For more than a decade, a passionate debate has reverberated within Yellowstone National Park’s scientific community regarding wolf reintroduction.
Did wolves improve aspen growth by helping to reduce elk populations, called a density-mediated indirect effect (DMIE)?
Or did the mere presence of wolves make elk so nervous they didn’t eat as many aspen, or avoided areas where they may have encountered wolves, called a trait-mediated indirect effect (TMIE)?
“Scientists don’t just want to show what’s happening; we want to figure out why it’s happening,” explained Kristin Barker, research coordinator for the Beyond Yellowstone Program based in Jackson, Wyo. “Because if we don’t know why something happens, we don’t know whether it’ll happen in other places or times — meaning we have no universal understanding of how the world actually works.”
Trophic cascade
These two effects — DMIE and TMIE — are causes of trophic cascades.
A trophic cascade occurs when top predators — such as wolves — “limit the density and/or behavior of their prey,” according to the journal Nature. In Yellowstone, the wolves’ main prey is elk. With fewer elk on the landscape, following wolf reintroduction, the “survival of the next lower trophic level” — in this case young aspen — rebounds because there aren’t as many elk eating the tasty trees.
With more trees, there’s the potential for a cascading effect of more songbirds and possibly beavers on the landscape.
Given all of this, why does it matter if wolves limit the density or behavior of their prey?
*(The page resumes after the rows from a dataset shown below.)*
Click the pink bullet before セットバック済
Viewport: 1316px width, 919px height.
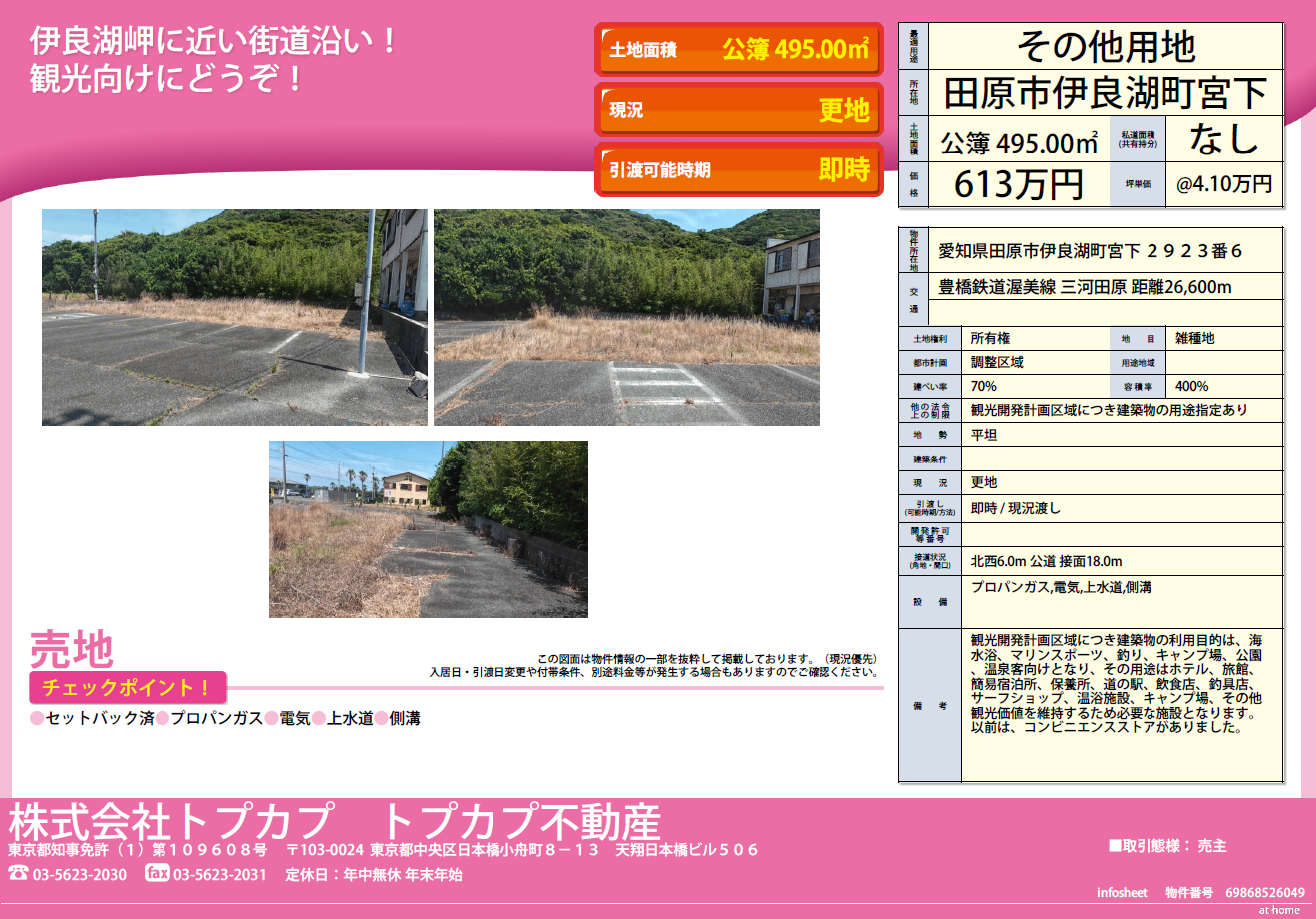click(x=37, y=718)
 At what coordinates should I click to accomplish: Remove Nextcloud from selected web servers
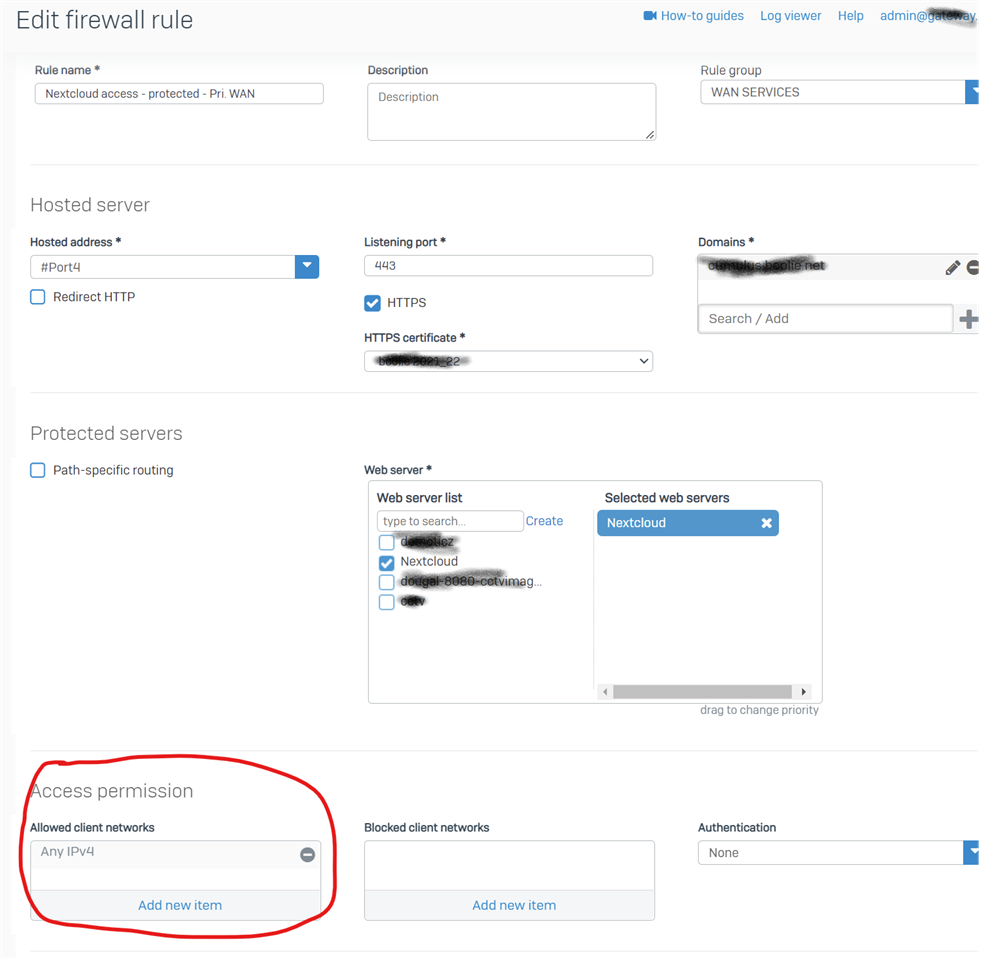tap(766, 523)
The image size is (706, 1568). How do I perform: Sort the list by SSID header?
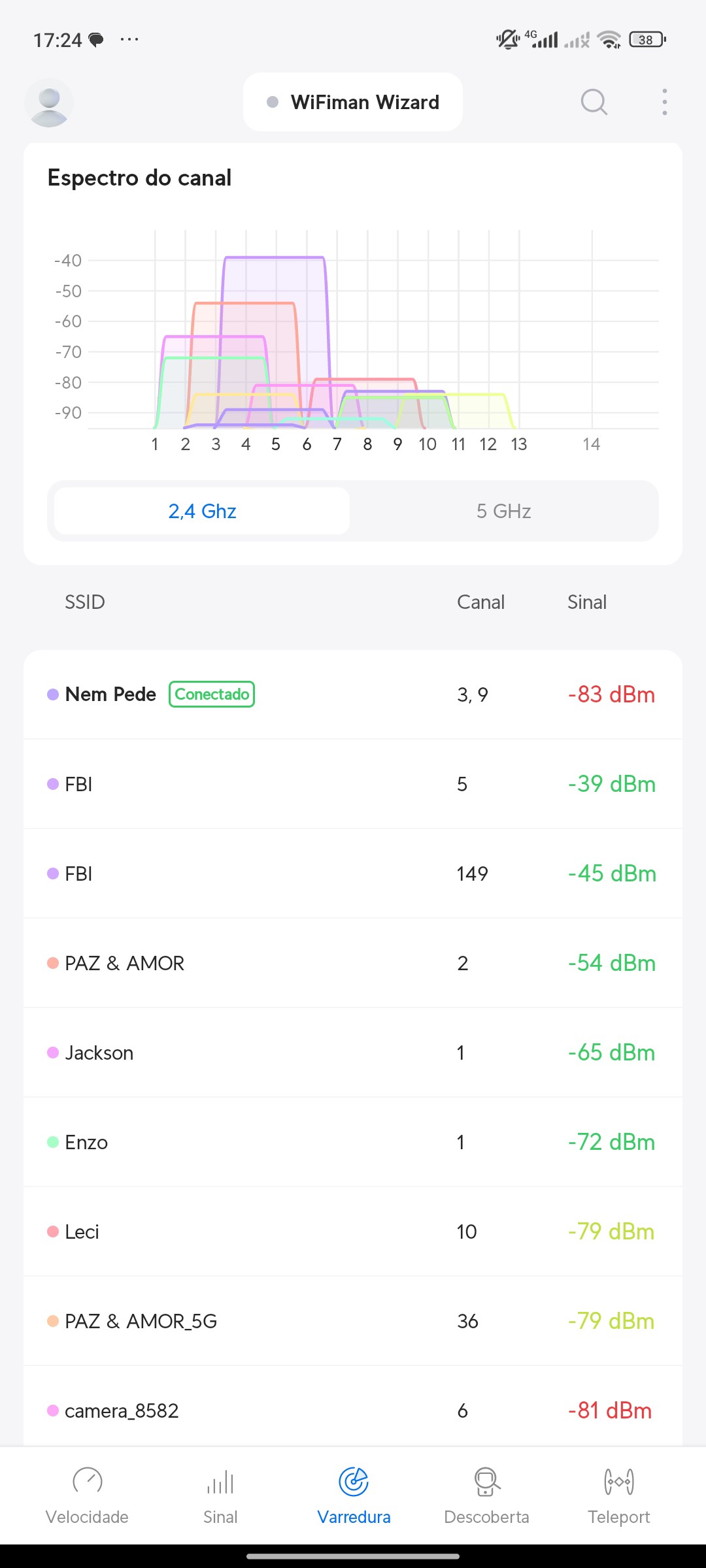pos(85,602)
Barker explained it this way:
“One way to think about this is like a rancher — there’s a difference in whether you take a financial hit because wolves are eating your cows, or because wolves are stressing out your cows so much that they don’t put on much weight or can’t carry pregnancies to term,” she wrote in an email. “Eating cows is a numerical problem. Stressing cows is a behavioral problem. If you know the problem, then you know what you might be able to do about it, and you could even be able to give your buddy in Colorado advice about the problems they might expect to have if wolves get reintroduced nearby. (I’m not saying that all ranchers have trouble with wolves, or that cows are always stressed out by wolves. Just an example to illustrate the point.)”
Latest research
Yellowstone’s wolves have generated reams of studies since their reintroduction began in 1995. From this vast body of information, a group of scientists report in a newly published paper they have a nearly definitive answer to the burning question of density vs. trait, or DMIE vs. TMIE.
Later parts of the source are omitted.